While contextual factors are not the only considerations in recommending assistive devices, adding these concerns to the rich repertoire of assessment procedures can enhance our ability to serve older adults. It is only fitting that we look at their life situations through a lens as complex as their life routines.

Jennifer L. Womack, MS, OTR/L, is clinical assistant professor, Division of Occupational Science, Program in Occupational Therapy, at the University of North Carolina-Chapel Hill.

References
  1. Mann WC, Ottenbacher K, Fraas L, et al. Effectiveness of assistive technology and environmental interventions in maintaining independence and reducing home care costs for the frail elderly: a randomized control trial. Arch Fam Med. 1999;8:210-217.
  2. Hoenig H, Taylor DH Jr, Sloan FA. Does assistive technology substitute for personal assistance among the disabled elderly? Am J Pub Health. 2003;93:330-337.
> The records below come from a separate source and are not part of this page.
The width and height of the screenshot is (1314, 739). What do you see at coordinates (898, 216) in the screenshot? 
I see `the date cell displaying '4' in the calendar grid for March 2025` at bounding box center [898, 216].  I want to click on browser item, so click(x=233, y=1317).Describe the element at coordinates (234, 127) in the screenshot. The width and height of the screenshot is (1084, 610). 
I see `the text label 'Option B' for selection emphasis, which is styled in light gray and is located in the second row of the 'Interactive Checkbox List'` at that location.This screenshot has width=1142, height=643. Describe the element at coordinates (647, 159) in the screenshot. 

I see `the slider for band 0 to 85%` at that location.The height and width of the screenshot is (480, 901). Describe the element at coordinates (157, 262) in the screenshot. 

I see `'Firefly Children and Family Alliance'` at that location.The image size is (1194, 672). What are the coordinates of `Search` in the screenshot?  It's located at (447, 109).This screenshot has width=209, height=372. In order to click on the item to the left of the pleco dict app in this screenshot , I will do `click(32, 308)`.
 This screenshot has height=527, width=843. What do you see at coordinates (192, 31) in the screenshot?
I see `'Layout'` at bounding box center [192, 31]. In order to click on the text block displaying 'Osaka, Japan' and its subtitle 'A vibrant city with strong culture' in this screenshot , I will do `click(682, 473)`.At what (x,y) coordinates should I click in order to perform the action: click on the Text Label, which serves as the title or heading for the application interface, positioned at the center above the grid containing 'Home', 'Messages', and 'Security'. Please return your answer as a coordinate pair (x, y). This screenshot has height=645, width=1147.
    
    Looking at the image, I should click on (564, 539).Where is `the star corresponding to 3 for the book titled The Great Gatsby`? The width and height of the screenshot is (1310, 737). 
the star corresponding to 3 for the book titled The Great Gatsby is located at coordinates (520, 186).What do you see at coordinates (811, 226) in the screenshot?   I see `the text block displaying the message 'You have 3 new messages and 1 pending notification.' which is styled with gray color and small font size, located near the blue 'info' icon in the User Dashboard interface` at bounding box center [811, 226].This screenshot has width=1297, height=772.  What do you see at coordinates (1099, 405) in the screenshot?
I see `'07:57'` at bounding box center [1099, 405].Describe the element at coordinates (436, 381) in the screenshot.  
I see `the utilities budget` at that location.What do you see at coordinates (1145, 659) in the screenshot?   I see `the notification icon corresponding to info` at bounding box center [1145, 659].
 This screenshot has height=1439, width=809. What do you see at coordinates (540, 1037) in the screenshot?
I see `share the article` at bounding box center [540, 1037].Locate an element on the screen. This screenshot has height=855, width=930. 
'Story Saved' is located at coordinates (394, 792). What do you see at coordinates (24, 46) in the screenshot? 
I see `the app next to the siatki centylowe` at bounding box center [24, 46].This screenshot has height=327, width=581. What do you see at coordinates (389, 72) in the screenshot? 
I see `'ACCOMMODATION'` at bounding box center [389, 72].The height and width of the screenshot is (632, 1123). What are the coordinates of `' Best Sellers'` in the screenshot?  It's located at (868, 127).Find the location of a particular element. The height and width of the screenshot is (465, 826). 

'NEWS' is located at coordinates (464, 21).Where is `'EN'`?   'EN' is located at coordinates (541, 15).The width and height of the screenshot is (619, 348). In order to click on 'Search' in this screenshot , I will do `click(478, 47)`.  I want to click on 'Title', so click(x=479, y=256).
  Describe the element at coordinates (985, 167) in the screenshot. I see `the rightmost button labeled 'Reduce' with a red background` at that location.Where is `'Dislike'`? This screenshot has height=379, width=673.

  3. Hammel J, Lai JS, Heller T. The impact of assistive technology and environmental interventions on function and living situation status with people who are ageing with developmental disabilities. Disabil Rehabil. 2002;24:93-105.
  4. Gitlin LN, Levine R, Geiger C. Adaptive device use by older adults with mixed disabilities. Arch Phys Med Rehabil. 1993;74:149-152.
  5. Mann WC, Beavers KA. Assessment services: person, device, family and environment. In: Mann WC, Lane JP, eds. Assistive Technology for Persons with Disabilities. Bethesda, Md: American Occupational Therapy Association; 1995:299-317.
  6. Bryen DN, Goldman AS. Contexts: assistive technology at home, school, work and in the community. In: Olson DA, DeRuyter F, eds. Clinician’s Guide to Assistive Technology. St Louis: Mosby; 2002:15-40.
  7. Occupational Therapy Practice Framework: domain and process. Am J Occup Ther. 2002;56:609-639.
  8. Rowles G. The geography of aging and the aged: toward an integrated perspective. Progress in Human Geography. 1986;10:511-539.